Blog

Xiaoyi Yang

Khoury College of Computer Sciences

Northeastern University

All the posts are my personal thoughts, ideas and experience.

Lego Art and How your computers learn pictures

I am a huge Lego fan.

Even though my hobby usually makes my moving extremely hard, I never stop buying and building more. On the bright side, all my friends know my passion so it becomes much easier if they want to send me a gift.

A couple of months before I left Pittsburgh, one of my friends gave me an Andy Warhol's Marilyn Monroe from Lego Art series. Yes, the one in my office now, which took me half a day to build. Frankly speaking, it is not an exciting piece comparing to my other collection but I do love the theme. The Andy Warhol museum in Pittsburgh taught me a lot about modern art and it is a good souvenir for my Pittsburgh time.

One morning when I stared at that Lego, I suddenly realized that the whole Lego Art series, those mosaic pieces, are really good examples about how the computers understand the pictures. If you know some basic programming, you will know computers only read two numbers "0" and "1". When we take a digital picture, the computer first divides it into small squares, stores it as a combination of pixels, the smallest unit of an image. The pixels store color information, like RGB , but coded in binary values. I am not sure how the human minds remember those pictures but the computers remember the information through those numbers. The idea of neural network is to feed the computer large amount of number lists so the computer may be able to recognize a similar one later.

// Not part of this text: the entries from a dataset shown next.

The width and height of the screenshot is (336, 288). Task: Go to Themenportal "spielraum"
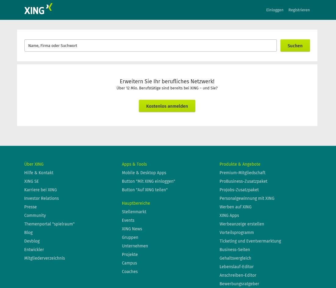click(x=49, y=224)
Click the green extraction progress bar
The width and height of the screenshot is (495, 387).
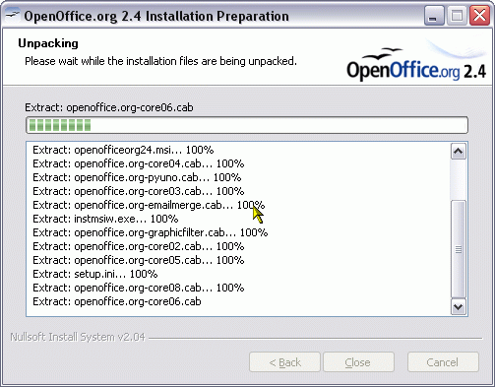tap(247, 125)
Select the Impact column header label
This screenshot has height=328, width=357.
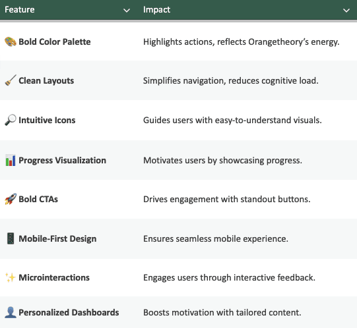click(x=156, y=10)
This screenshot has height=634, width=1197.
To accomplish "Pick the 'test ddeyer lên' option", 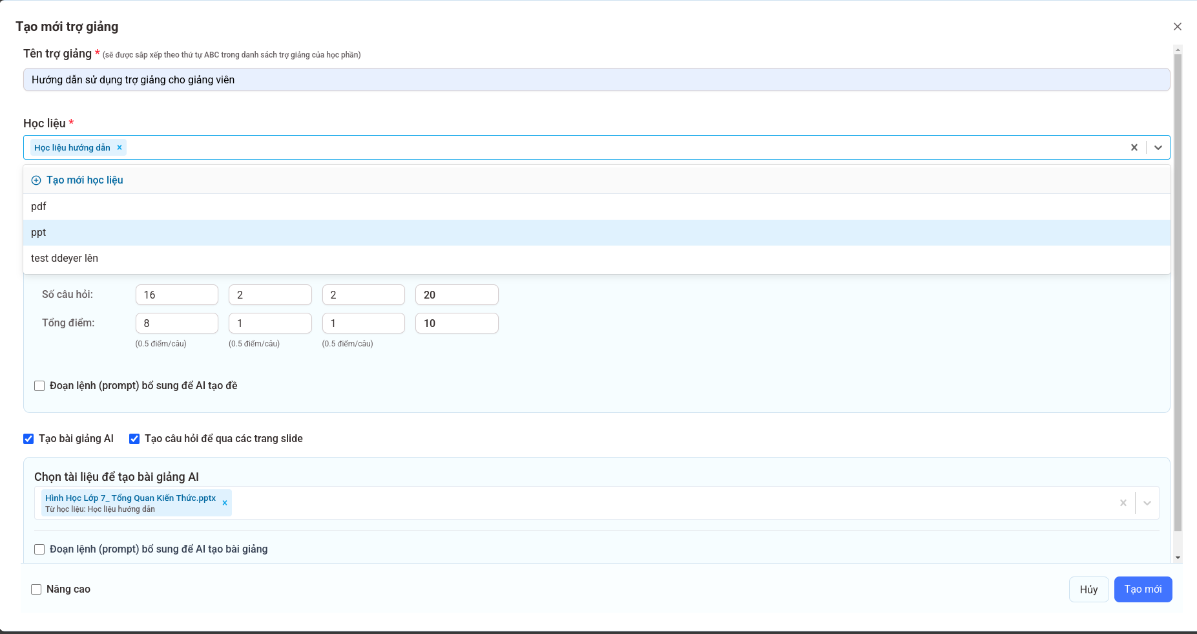I will 65,259.
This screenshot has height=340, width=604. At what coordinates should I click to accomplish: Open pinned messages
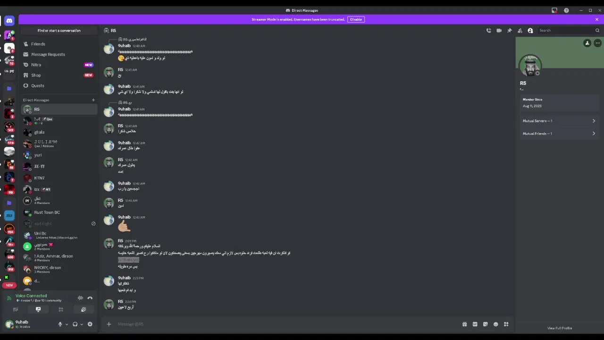coord(509,30)
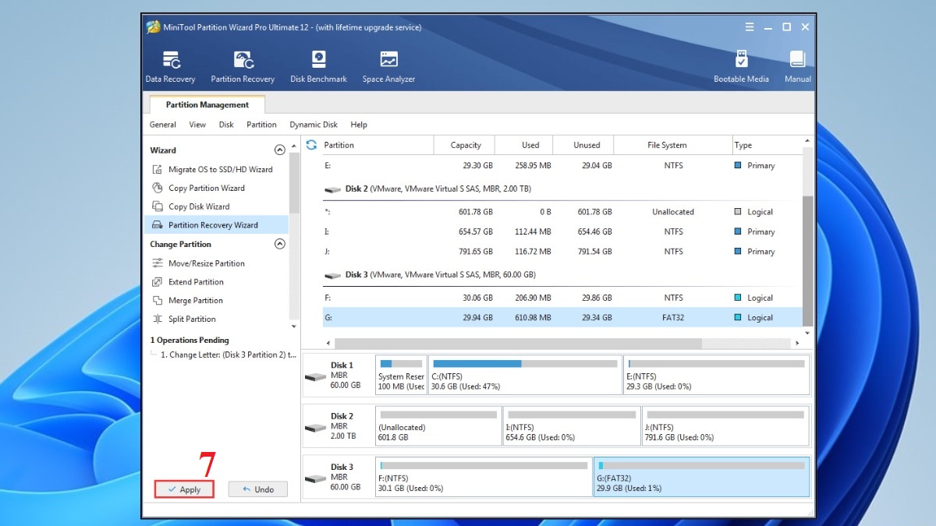The width and height of the screenshot is (936, 526).
Task: Open the Bootable Media creator
Action: [740, 65]
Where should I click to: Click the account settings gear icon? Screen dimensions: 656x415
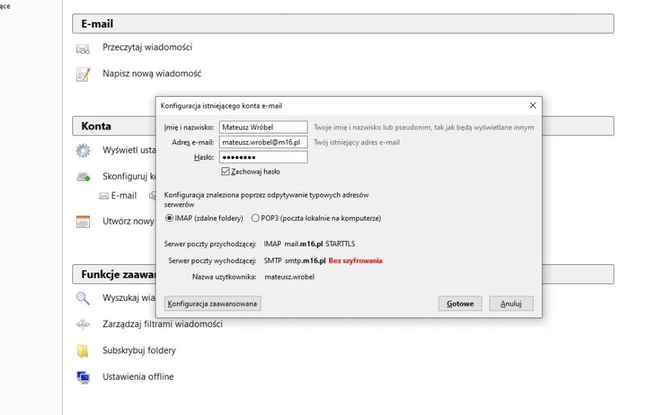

See, the world is connected. Even a piece of toy can teach you something.

More importantly, as you can see, the data can be in various forms. Picture, video, text... All those things are informative. In Data science, we not only apply the regression and analysis the numerical data matrix, we also think about how to convert information from various source to numerical forms, which is easier to understand and analysis.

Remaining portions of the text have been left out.